Prompt 1:
From the dévissage excerpt, translate this sentence into French: "Let $W \subset Y$ be a standard open neighbourhood of $y$."
Prompt 2:
Copy every line of the records below word for word, omitting the pictures.

Page excerpt:

- - - - -

Definition 38.4.6. Let $S$, $X$, $\mathcal{F}$, $x$, $s$ be as in Definition 38.4.2. Let $(Z, Y, i, \pi , \mathcal{G}, z, y)$ be a one step dévissage of $\mathcal{F}/X/S$ at $x$. Let us define a *standard shrinking* of this situation to be given by standard opens $S' \subset S$, $X' \subset X$, $Z' \subset Z$, and $Y' \subset Y$ such that $s \in S'$, $x \in X'$, $z \in Z'$, and $y \in Y'$ and such that

\[ (Z', Y', i|_{Z'}, \pi |_{Z'}, \mathcal{G}|_{Z'}, z, y) \]

is a one step dévissage of $\mathcal{F}|_{X'}/X'/S'$ at $x$.

Lemma 38.4.7. With assumption and notation as in Definition 38.4.6 we have:

If $S' \subset S$ is a standard open neighbourhood of $s$, then setting $X' = X_{S'}$, $Z' = Z_{S'}$ and $Y' = Y_{S'}$ we obtain a standard shrinking.

Let $W \subset Y$ be a standard open neighbourhood of $y$. Then there exists a standard shrinking with $Y' = W \times _ S S'$.

- - - - -

Items:
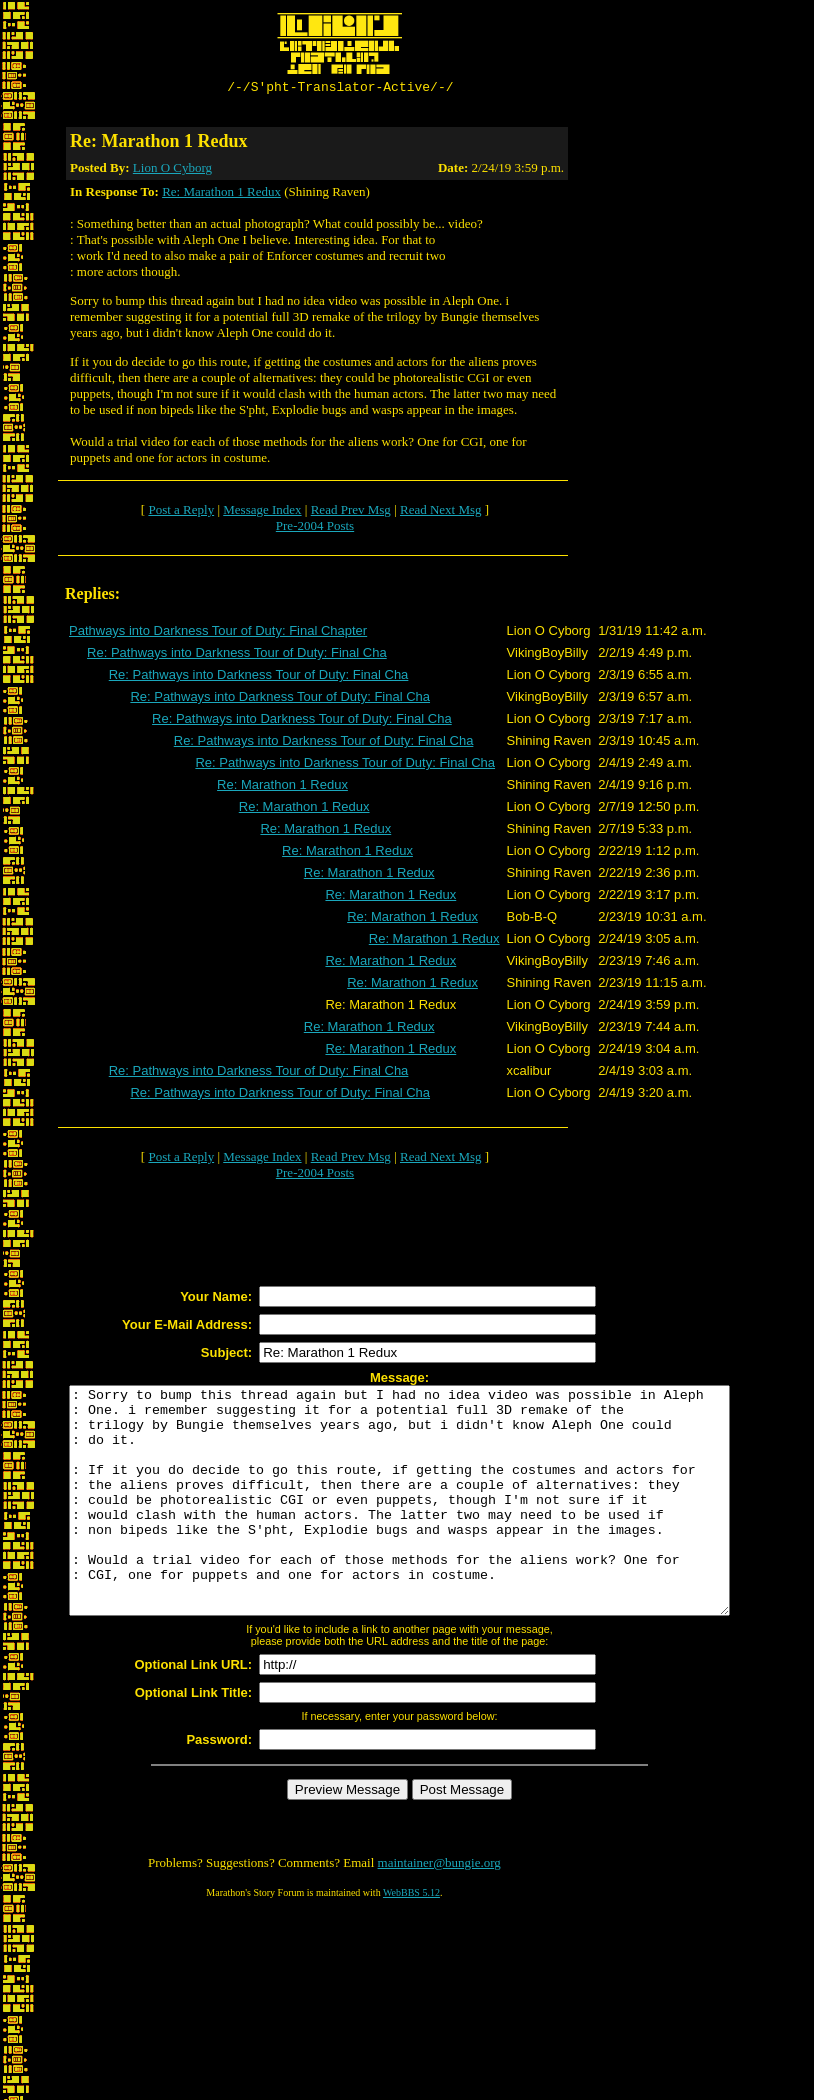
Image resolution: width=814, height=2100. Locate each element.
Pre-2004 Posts (315, 528)
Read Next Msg (441, 512)
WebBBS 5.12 (411, 1940)
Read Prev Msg (351, 512)
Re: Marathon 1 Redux (221, 194)
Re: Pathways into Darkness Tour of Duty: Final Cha (237, 655)
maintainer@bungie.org (439, 1910)
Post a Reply (181, 512)
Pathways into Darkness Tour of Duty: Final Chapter (218, 633)
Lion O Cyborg (172, 170)
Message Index (262, 512)
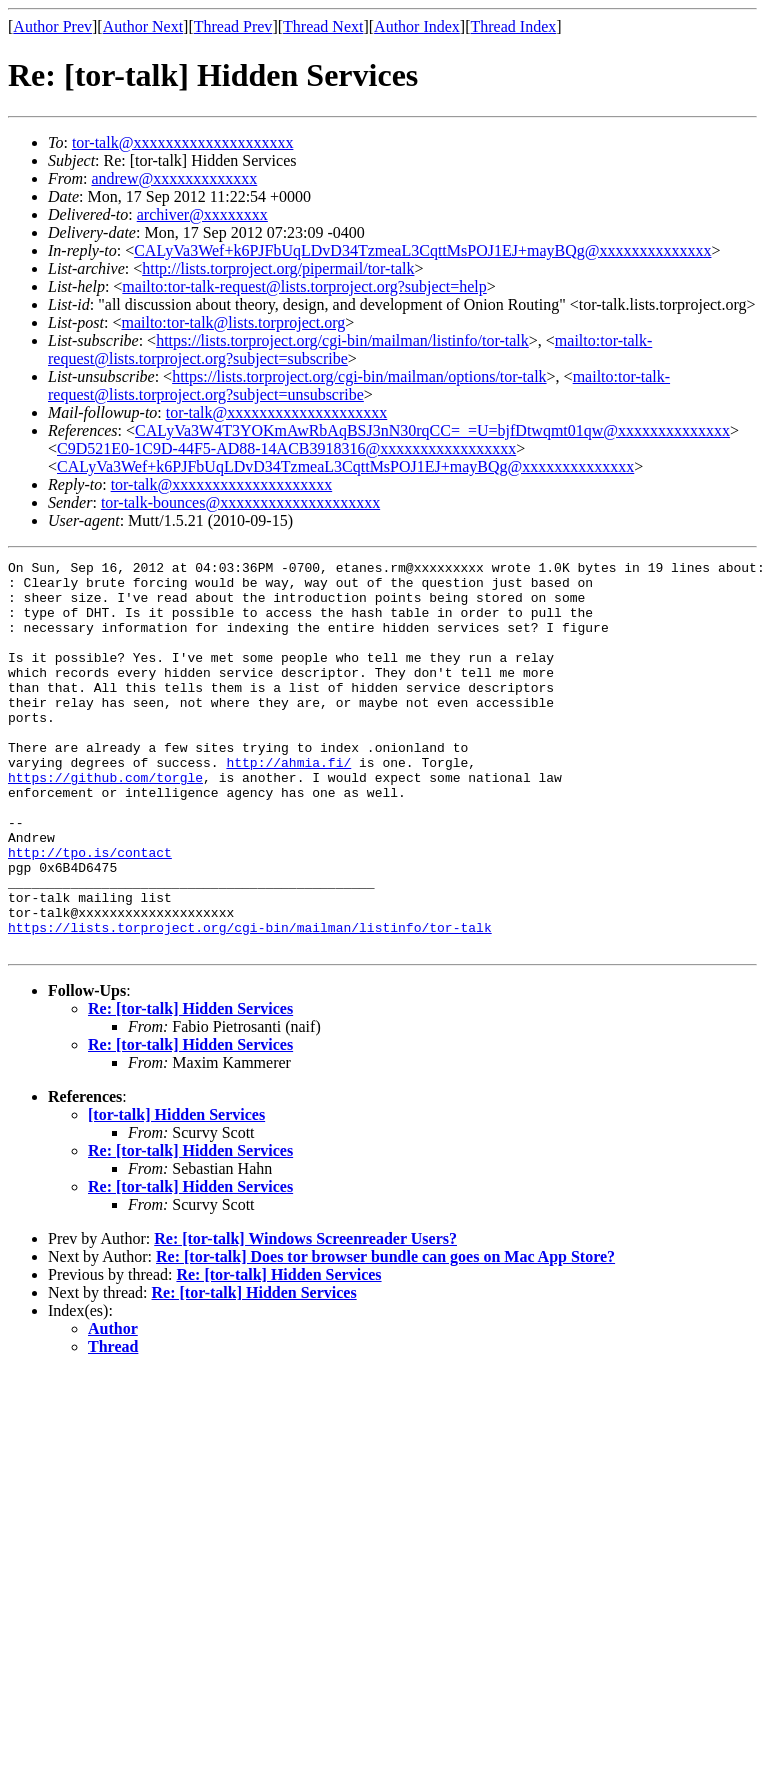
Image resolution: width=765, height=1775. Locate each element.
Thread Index (514, 26)
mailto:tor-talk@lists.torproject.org (233, 322)
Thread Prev (233, 26)
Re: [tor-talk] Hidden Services (190, 1086)
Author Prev (52, 26)
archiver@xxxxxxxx (202, 214)
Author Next (143, 26)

- - - - -

Expected answer 1:
Soit $W \subset Y$ un voisinage ouvert standard de $y$.

Expected answer 2:
Image resolution: width=814, height=2100. Locate each element.
Pre-2004 Posts (315, 528)
Read Next Msg (441, 512)
WebBBS 5.12 (411, 1940)
Read Prev Msg (351, 512)
Re: Marathon 1 Redux (221, 194)
Re: Pathways into Darkness Tour of Duty: Final Cha (237, 655)
maintainer@bungie.org (439, 1910)
Post a Reply (181, 512)
Pathways into Darkness Tour of Duty: Final Chapter (218, 633)
Lion O Cyborg (172, 170)
Message Index (262, 512)
Image resolution: width=765, height=1775. Locate each element.
Thread Index (514, 26)
mailto:tor-talk@lists.torproject.org (233, 322)
Thread Prev (233, 26)
Re: [tor-talk] Hidden Services (190, 1086)
Author Prev (52, 26)
archiver@xxxxxxxx (202, 214)
Author Next (143, 26)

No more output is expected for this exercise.